(Records from a data collection)
########################################

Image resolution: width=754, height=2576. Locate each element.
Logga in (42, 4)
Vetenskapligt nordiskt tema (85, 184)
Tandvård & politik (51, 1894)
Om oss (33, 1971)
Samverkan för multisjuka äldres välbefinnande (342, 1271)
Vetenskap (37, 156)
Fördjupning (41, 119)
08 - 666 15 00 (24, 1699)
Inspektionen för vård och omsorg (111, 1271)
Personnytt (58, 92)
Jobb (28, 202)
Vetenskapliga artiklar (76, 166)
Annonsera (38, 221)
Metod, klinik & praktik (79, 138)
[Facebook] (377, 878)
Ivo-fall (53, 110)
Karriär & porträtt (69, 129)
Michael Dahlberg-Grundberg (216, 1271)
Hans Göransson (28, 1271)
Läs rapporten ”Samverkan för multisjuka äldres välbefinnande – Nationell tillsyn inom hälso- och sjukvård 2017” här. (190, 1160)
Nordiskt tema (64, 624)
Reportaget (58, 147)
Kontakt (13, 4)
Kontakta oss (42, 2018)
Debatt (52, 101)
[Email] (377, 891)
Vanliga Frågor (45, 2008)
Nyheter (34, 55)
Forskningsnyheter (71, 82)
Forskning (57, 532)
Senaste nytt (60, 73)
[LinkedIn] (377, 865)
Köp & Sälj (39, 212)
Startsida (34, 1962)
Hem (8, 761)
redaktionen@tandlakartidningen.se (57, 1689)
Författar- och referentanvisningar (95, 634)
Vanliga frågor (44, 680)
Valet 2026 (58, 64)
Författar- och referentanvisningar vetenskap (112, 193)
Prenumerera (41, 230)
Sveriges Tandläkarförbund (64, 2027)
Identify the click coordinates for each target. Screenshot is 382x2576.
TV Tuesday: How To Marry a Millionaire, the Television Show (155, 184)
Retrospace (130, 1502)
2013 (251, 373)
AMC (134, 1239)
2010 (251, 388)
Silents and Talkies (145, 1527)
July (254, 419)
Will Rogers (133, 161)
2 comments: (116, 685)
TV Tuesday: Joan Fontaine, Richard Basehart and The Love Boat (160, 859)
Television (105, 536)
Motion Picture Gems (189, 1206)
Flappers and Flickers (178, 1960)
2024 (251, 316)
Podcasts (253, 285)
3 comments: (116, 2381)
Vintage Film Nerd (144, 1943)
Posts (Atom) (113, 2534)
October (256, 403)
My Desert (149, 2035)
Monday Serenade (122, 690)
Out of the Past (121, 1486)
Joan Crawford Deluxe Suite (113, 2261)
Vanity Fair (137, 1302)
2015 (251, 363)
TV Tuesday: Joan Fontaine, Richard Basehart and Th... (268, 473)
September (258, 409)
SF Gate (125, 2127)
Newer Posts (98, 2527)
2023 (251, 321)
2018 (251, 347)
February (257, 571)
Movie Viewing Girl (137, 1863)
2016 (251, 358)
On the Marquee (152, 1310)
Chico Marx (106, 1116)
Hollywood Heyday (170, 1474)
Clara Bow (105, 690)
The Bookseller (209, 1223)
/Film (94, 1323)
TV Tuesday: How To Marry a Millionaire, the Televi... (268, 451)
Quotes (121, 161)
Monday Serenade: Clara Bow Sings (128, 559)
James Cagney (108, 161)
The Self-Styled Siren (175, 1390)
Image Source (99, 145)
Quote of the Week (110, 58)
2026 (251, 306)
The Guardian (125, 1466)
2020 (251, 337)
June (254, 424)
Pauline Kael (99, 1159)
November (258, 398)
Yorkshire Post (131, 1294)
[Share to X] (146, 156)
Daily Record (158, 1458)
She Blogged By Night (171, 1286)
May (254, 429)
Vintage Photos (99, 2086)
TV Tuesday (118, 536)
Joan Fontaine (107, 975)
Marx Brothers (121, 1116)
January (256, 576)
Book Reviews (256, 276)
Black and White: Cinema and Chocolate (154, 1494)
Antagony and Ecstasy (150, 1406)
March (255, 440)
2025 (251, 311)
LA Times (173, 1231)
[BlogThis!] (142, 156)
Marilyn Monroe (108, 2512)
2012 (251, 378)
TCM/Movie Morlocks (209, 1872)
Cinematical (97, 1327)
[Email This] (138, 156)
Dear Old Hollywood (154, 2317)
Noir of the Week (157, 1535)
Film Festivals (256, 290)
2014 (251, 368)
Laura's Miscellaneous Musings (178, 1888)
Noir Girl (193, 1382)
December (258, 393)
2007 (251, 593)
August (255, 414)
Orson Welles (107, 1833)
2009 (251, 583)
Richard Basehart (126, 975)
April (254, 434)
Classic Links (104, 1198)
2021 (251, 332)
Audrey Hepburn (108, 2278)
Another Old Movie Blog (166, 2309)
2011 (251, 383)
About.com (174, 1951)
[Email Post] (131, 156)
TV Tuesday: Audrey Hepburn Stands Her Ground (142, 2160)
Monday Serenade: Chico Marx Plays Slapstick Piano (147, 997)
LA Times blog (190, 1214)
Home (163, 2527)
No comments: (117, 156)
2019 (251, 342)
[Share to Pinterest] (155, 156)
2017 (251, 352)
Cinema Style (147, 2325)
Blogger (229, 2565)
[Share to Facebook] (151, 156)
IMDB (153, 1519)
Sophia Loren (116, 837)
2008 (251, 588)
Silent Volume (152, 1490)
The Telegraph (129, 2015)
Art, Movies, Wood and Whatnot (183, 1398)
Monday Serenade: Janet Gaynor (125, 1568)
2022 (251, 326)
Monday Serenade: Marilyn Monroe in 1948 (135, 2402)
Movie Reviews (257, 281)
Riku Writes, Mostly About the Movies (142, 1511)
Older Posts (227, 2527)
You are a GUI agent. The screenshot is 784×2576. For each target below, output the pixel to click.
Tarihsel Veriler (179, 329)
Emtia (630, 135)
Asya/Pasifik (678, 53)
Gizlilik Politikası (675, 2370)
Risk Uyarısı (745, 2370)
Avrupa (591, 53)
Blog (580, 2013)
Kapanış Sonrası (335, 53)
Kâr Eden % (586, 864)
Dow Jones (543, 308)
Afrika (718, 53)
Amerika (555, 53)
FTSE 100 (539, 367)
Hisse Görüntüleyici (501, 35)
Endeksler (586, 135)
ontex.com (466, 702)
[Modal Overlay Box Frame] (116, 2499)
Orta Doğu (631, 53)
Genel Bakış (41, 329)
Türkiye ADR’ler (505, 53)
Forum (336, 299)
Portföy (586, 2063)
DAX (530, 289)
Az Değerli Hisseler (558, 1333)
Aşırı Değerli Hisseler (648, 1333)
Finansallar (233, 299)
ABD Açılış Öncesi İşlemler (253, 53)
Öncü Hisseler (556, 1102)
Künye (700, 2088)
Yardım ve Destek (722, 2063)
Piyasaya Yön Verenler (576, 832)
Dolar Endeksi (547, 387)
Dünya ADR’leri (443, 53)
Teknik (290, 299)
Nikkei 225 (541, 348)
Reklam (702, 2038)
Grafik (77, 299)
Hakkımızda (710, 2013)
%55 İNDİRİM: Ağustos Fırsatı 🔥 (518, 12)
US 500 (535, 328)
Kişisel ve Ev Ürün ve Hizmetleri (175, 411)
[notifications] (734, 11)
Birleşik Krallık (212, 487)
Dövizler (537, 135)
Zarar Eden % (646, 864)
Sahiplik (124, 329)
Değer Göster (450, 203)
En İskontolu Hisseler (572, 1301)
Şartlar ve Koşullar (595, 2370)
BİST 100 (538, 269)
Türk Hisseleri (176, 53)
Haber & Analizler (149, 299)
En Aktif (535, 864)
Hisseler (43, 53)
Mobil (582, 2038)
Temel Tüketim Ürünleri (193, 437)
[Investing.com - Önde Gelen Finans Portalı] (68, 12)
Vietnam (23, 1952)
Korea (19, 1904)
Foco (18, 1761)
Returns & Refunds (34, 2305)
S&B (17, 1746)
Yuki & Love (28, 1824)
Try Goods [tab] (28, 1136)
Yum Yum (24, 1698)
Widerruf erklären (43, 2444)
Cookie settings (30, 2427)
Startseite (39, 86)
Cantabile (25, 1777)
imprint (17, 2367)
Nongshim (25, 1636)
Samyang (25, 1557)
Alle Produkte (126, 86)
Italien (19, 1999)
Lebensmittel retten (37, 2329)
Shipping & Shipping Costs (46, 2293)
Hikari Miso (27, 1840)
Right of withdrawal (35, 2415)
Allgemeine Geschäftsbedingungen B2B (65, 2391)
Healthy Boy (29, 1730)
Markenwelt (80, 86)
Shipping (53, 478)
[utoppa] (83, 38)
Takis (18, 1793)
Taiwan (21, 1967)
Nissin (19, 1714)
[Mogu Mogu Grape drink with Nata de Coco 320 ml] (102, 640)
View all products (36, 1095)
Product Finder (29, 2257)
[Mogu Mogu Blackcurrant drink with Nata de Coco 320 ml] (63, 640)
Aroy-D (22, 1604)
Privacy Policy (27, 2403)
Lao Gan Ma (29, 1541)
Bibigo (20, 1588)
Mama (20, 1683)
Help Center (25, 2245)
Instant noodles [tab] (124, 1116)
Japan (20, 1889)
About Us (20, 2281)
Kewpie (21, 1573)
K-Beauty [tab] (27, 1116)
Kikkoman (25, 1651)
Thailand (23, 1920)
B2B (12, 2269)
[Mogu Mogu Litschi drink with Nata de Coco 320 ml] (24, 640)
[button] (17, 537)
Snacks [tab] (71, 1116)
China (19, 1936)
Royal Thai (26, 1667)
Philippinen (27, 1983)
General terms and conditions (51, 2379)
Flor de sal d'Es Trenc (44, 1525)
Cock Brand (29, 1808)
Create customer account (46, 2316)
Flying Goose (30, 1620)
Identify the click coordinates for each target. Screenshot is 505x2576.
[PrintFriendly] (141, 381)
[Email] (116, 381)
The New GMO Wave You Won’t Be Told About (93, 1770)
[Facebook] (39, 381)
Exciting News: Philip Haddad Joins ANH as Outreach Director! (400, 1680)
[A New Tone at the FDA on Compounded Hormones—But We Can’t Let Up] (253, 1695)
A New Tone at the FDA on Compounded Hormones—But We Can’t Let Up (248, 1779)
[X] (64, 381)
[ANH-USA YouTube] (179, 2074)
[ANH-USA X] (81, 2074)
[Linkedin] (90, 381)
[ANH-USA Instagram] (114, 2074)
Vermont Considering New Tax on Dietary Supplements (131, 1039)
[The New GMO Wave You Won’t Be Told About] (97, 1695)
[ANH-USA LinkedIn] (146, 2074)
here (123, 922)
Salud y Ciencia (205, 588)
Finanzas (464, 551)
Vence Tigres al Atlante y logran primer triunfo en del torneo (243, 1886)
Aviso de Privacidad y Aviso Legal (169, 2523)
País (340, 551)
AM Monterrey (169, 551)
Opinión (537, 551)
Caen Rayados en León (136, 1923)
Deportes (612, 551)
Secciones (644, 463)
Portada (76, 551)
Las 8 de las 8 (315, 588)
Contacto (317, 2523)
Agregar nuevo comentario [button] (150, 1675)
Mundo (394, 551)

########################################

Brief: Take the entries above and return only the lines from the one with "Screenshot is 505x2576." to the one with "[Facebook] (39, 381)", both included, unchanged.

Response:
Identify the click coordinates for each target. Screenshot is 505x2576.
[PrintFriendly] (141, 381)
[Email] (116, 381)
The New GMO Wave You Won’t Be Told About (93, 1770)
[Facebook] (39, 381)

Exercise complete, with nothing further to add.